Он находился неподалеку, в пригородном местечке под названием Труа-Люк, но мне это вспоминается как край света. Вероятно, вообще все мои впечатления окрашены горечью разлуки с матерью. Я виделся с ней по воскресеньям, всего несколько часов, но уже первый из них был отравлен неминуемостью последнего. Она приезжала за мной в полдень, на трамвае, а отвозила назад перед заходом солнца. Когда мы расставались у ворот пансиона, я плакал, словно прощался с ней навсегда. Другого такого чувства отчаяния – сильного, неотвязного, ведь оно жило во мне день и ночь – мне, думается, уже не испытать. Даже теперь стоит вспомнить то время, как все оживает перед глазами. Я вижу деревянную арку над воротами и слышу ее скрип в дни, когда дул мистраль. Надпись на ней – "Пансион Святого Августина" – облупилась, и из оставшихся на поблекшем фоне серых букв получилось "_Пиво вина_". От ворот к зданиям взбирается посыпанная гравием дорожка, вот и двор, окруженный платанами. А вот и я сам, светловолосый мальчуган. Ростом я как раз по ручку входной двери. В правой руке я держу чемоданчик, в нем мое нижнее белье, проштампованное цифрой 18. Где-то рядом есть огород, и я зажимаю себе нос, чтобы избавиться от запаха помидоров. С тех самых пор я и ненавижу помидоры – сам не знаю почему. Могу съесть что угодно, но только не помидоры: от них сразу блевать тянет.
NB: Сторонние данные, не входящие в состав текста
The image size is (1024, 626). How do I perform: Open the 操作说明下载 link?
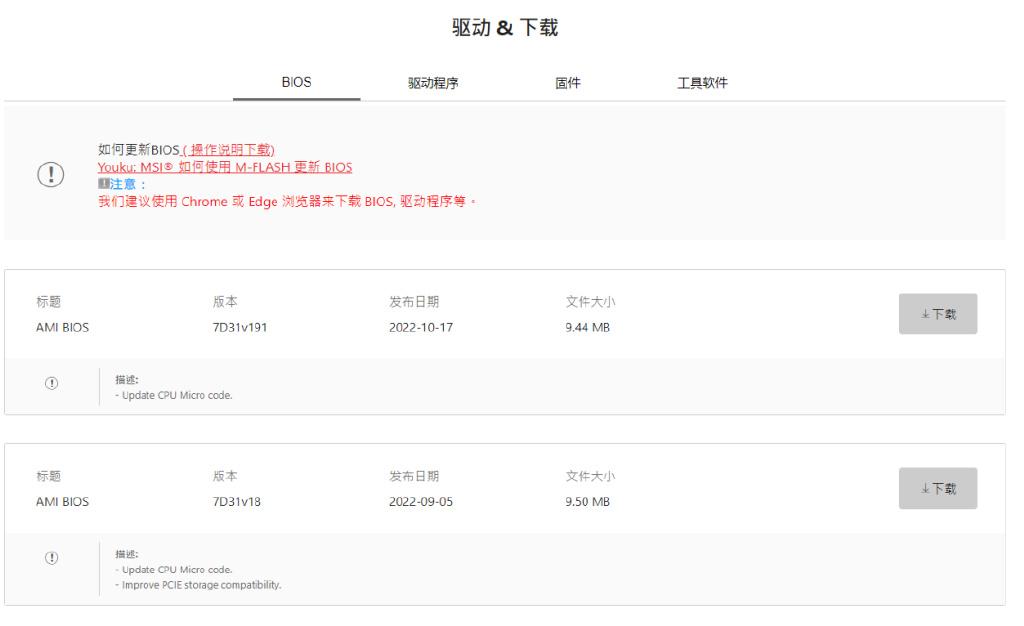point(230,148)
Вот мой класс: два окна по обе стороны от печки, которую топят дровами, черные парты с фарфоровыми чернильницами: на помосте – стол и плетеный стул учительницы, поскрипывающий при каждом ее движении. Я сижу в первом ряду, где все маломерки, почти напротив учительницы. Она – жена директора интерната, но намного моложе его и скорее годится ему в дочки. Одета она всегда строго; лицо у нее приятное, но тоже строгое, а глаза голубые, глубоко посаженные. Длинные черные волосы собраны на затылке шпильками в пучок. Иногда непослушная прядь выбивалась и падала ей на щеку. Учительница поднимала руки, поправляя прическу, и тогда в вырезе блузки просматривалась ее грудь – округлая и пышная. Ребята прозвали ее Титькой, а еще Ляжкой, потому что снизу она была еще заманчивее, чем сверху, и большинство пользовалось второй кличкой.
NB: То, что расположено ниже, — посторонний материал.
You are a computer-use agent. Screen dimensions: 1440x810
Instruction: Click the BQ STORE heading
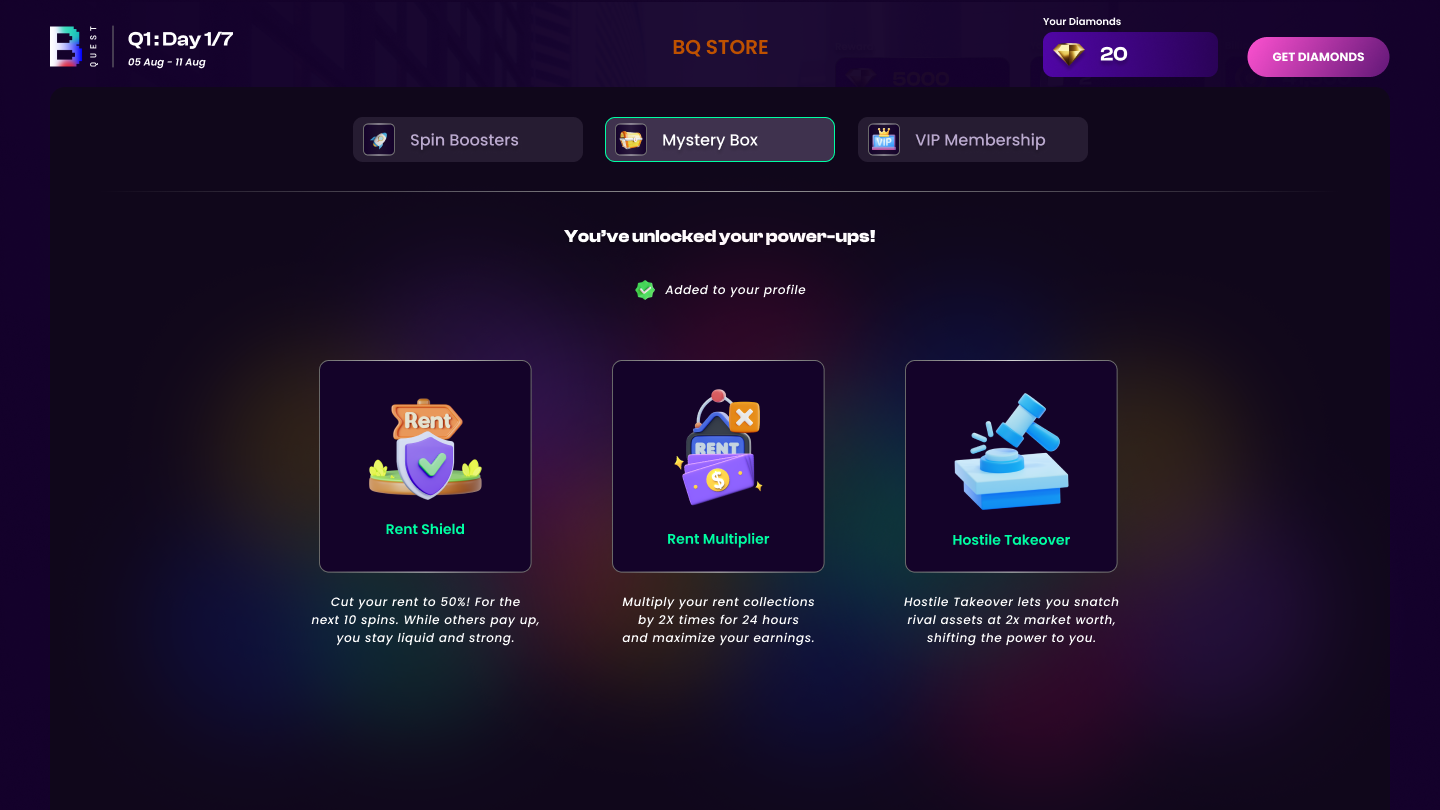point(720,47)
Пока мы выполняли задания, она читала, подперев лоб ладонью. Поверхность стола разрезала ее тело надвое, и ноги, казалось, были не ее, а чьи-то еще. Они постоянно двигались: то одна перекинется через другую, потом наоборот, потом встанут вровень. А в классе тишина – только попискивают перья фирмы «Сержан-Мажор» да поскрипывает стул. Чулки у учительницы были туго натянуты – так и хотелось поглядеть на них до самого верха. Скорее всего в том возрасте меня влекло к ним только любопытство, но, так или иначе, я не сводил глаз с ног учительницы, попутно похрустывая припасенной от завтрака тартинкой. Мне хотелось увидеть, что там дальше, и нередко это удавалось благодаря ее узкой юбке и движениям: иногда приоткрывалась голая ляжка, иногда краешек белых трусов. Я сидел как зачарованный: ткни в меня сосед пальцем, я бы повалился на парту и заснул.
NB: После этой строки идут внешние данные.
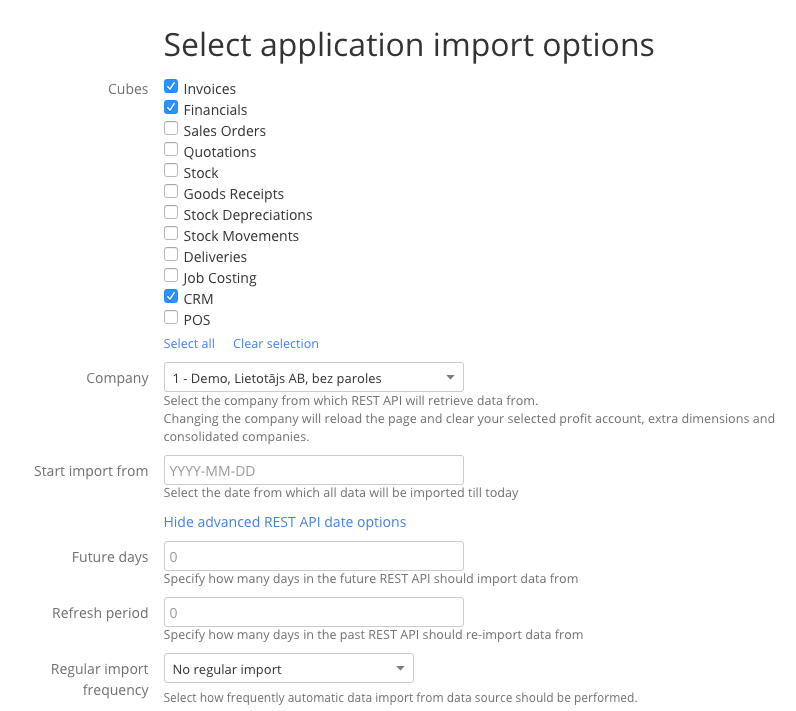Viewport: 796px width, 711px height.
Task: Tick the Stock Movements checkbox
Action: [x=171, y=235]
Но мои наблюдения не всегда кончались мирно. Порой Ляжка, на мою погибель, поднимала взгляд от книги, и этот свирепый взгляд – мрачный, как морские глубины, – мгновенно перехватывал направление моего. И тогда она, поменяв позу и одернув юбку, выносила мне приговор:
– После уроков дождешься меня в коридоре. Как тебе не стыдно!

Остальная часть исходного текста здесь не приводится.